Burra burns victim Glenn Ogg owes his renewed life to a world-first skin transplant developed at the Royal Adelaide Hospital by surgeon John Greenwood, who got sick of seeing burns patients with limited options.
Mr Ogg, 33, survived burns to 95 per cent of his body, and became the first to benefit from the new technique. Dr Greenwood, who was a key surgeon treating the Bali bombing victims in 2002 and SA Australian of the Year in 2016, has developed a skin farm at the Royal Adelaide — otherwise known as the composite cultured skin (CCS) technology — in the skin engineering laboratory.
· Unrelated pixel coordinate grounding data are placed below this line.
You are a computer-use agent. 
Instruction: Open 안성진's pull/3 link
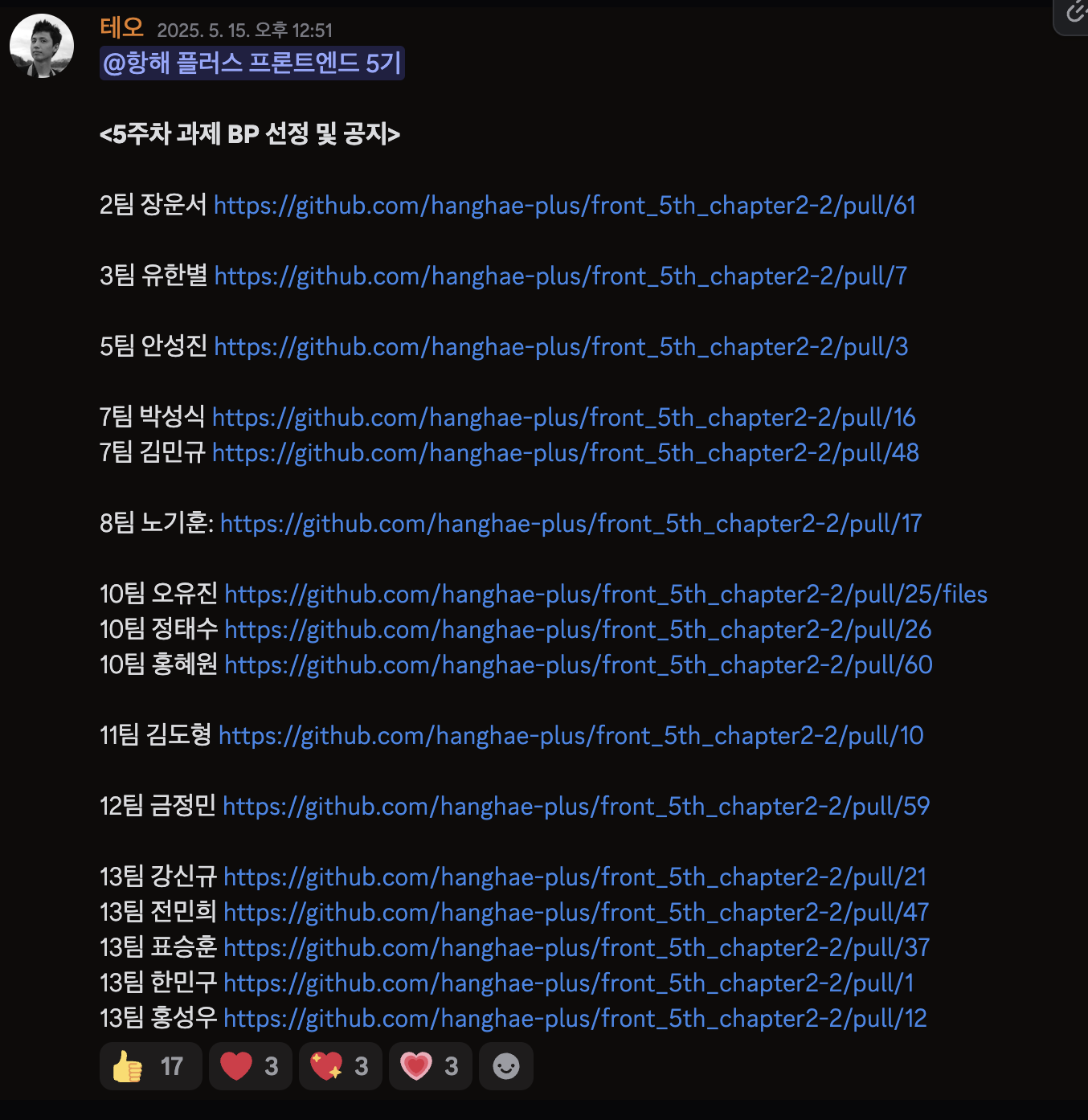tap(561, 347)
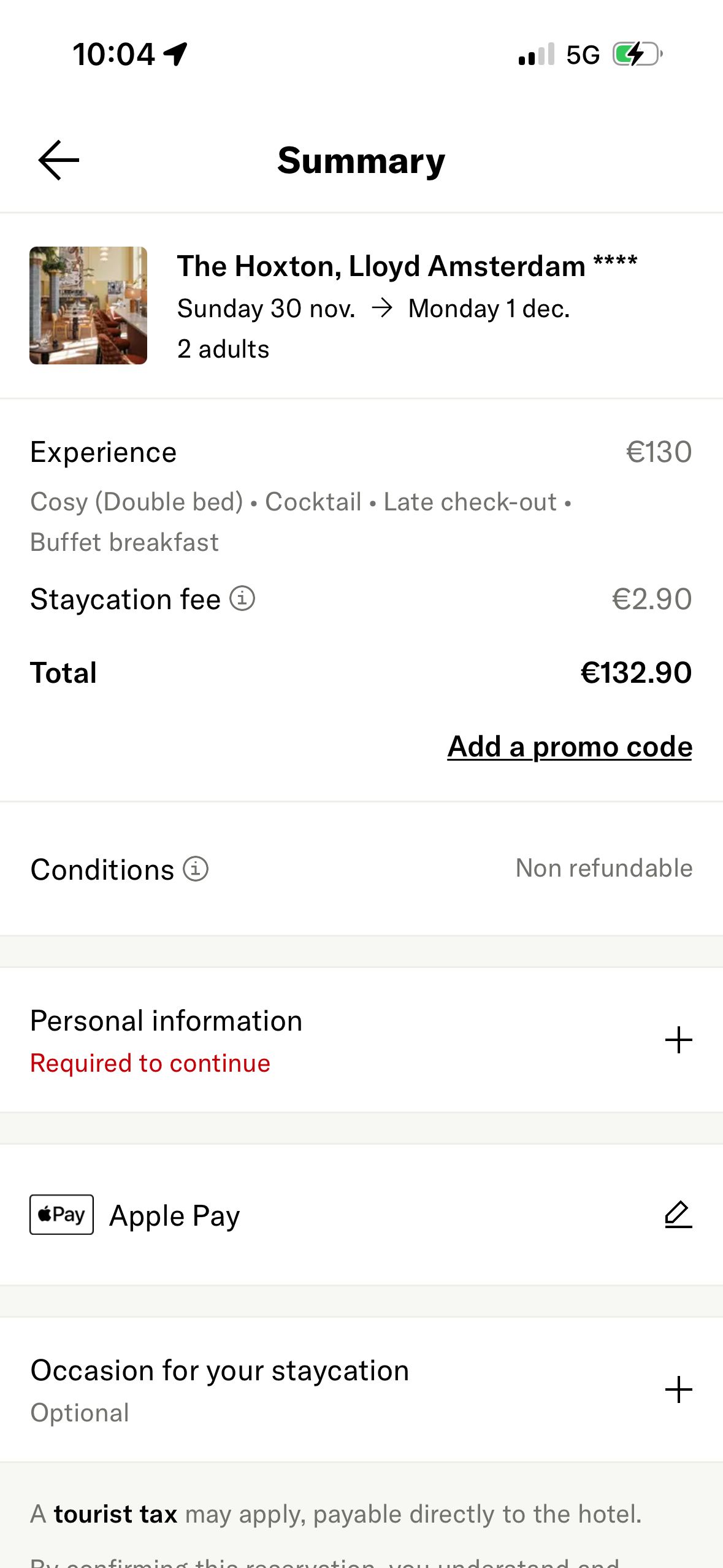Image resolution: width=723 pixels, height=1568 pixels.
Task: Tap the Required to continue warning
Action: tap(149, 1063)
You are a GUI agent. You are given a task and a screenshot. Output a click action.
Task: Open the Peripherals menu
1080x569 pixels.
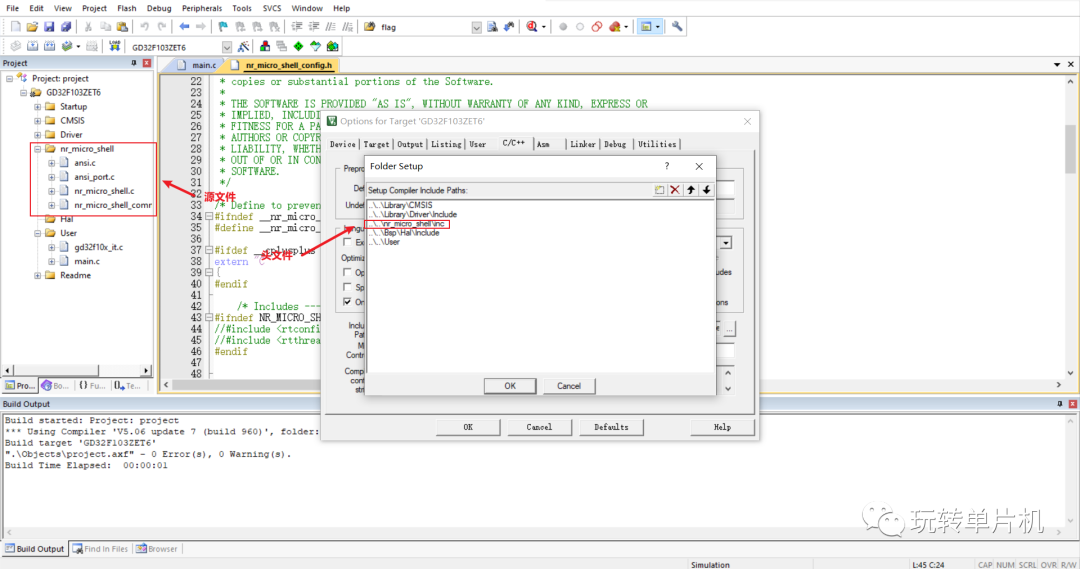pos(202,8)
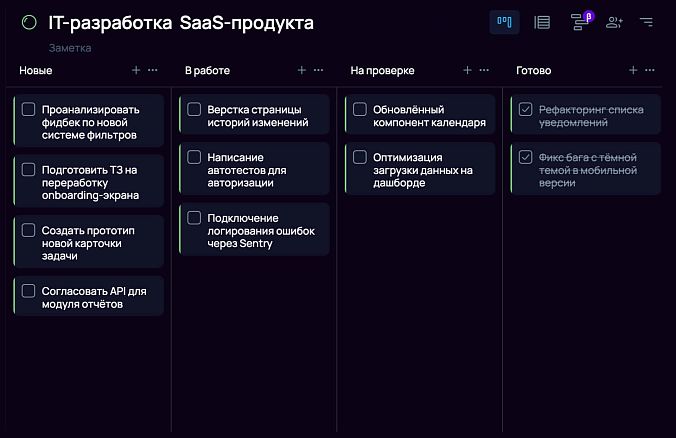676x438 pixels.
Task: Add a card to the На проверке column
Action: (x=467, y=71)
Mr Ogg suffered serious burns and severe smoke inhalation in a house fire in early December 2018. The treatment involved removing his deep burns, then taking a graft from his scalp to grow 26 large CCS flaps of skin over five weeks, each 25cm by 25cm and 1mm deep.
In mid-January, the first batches of the CCS were ready and Mr Ogg began undergoing the surgeries to completely close his burn wounds. They eventually covered 50 per cent of his body. The remainder was treated by traditional grafts.
Professor Greenwood said the new skin, developed with scientists Bronwyn Dearman and Amy Li, was grown in a specially designed bioreactor. Prof Greenwood noted in many similar cases patients do not survive and, when they do, they usually depend on a ventilator for months, and often experience severe kidney failure from tissue injuries.
Mr Ogg has spent six months in the RAH and will likely be transferred to Hampstead Rehabilitation Centre later this month. Further trials of CCS have been approved.